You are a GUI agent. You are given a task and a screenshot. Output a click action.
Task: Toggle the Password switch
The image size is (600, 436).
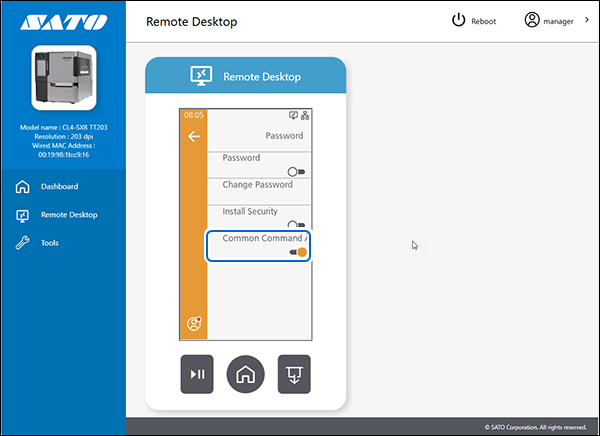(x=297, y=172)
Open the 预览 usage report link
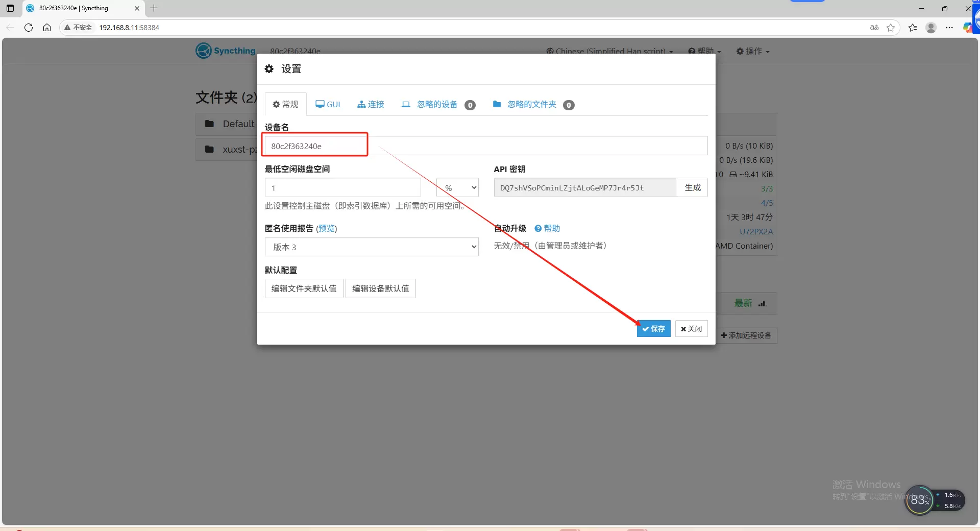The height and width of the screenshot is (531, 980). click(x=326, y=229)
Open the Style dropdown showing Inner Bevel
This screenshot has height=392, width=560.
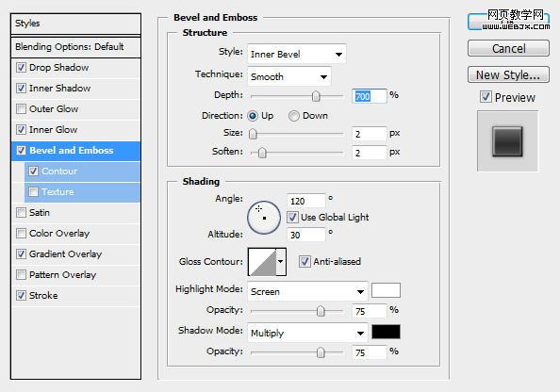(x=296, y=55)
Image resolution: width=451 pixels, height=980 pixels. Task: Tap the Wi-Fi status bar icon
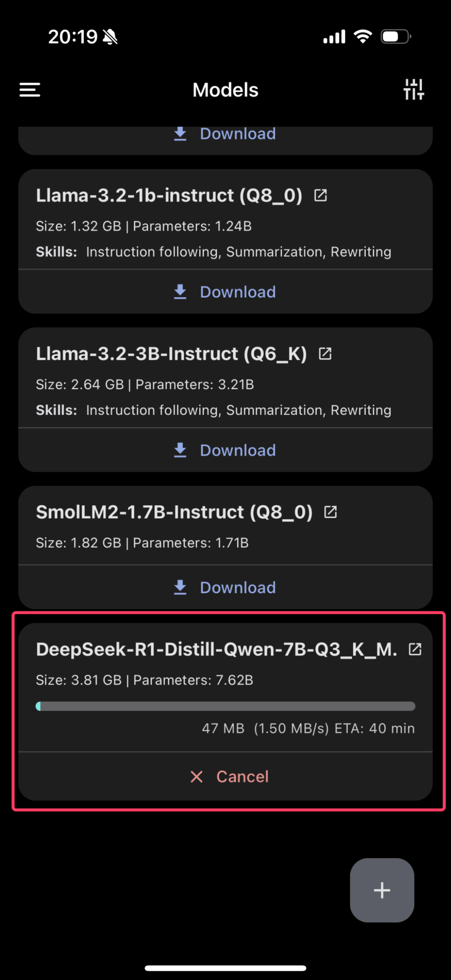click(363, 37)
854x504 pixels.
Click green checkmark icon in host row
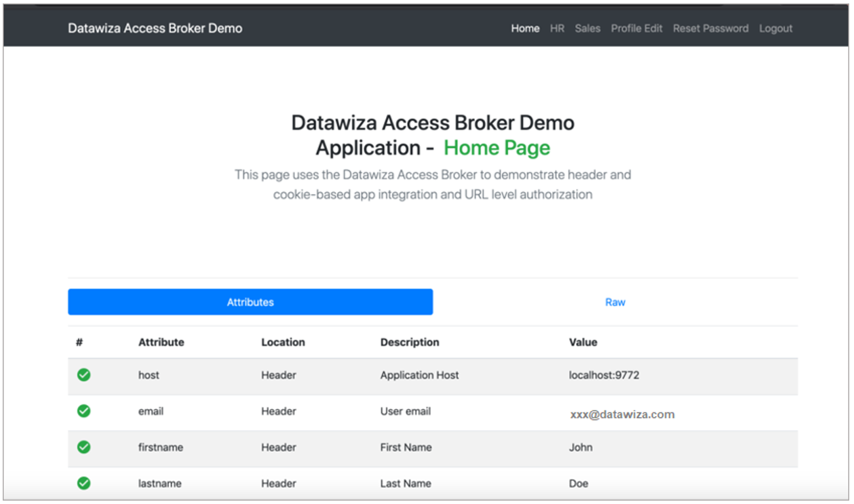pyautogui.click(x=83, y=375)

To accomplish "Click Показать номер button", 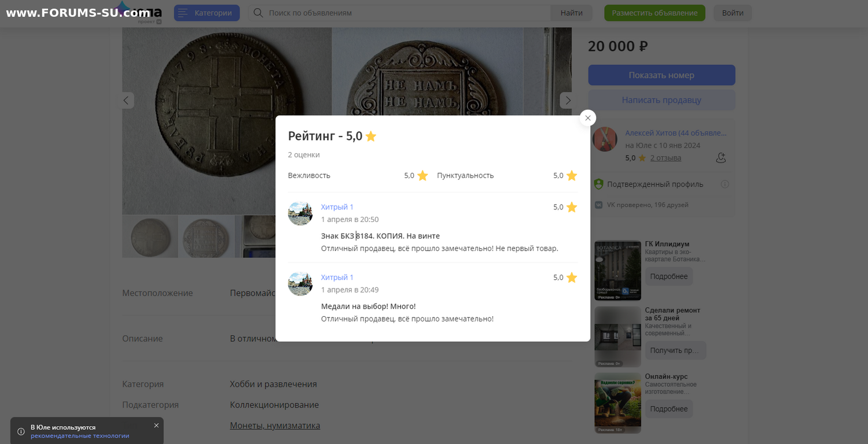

========

Write every entry again exactly as given, skipping the pictures.

You are a GUI agent. You are given a task and a screenshot. Output a click action.
Task: Toggle the Password switch
The image size is (600, 436).
(x=297, y=172)
Open the 预览 usage report link
The height and width of the screenshot is (531, 980). click(x=326, y=229)
Open the Style dropdown showing Inner Bevel
This screenshot has height=392, width=560.
(x=296, y=55)
Image resolution: width=451 pixels, height=980 pixels. Task: Tap the Wi-Fi status bar icon
click(363, 37)
854x504 pixels.
Click green checkmark icon in host row
pyautogui.click(x=83, y=375)

To accomplish "Click Показать номер button", 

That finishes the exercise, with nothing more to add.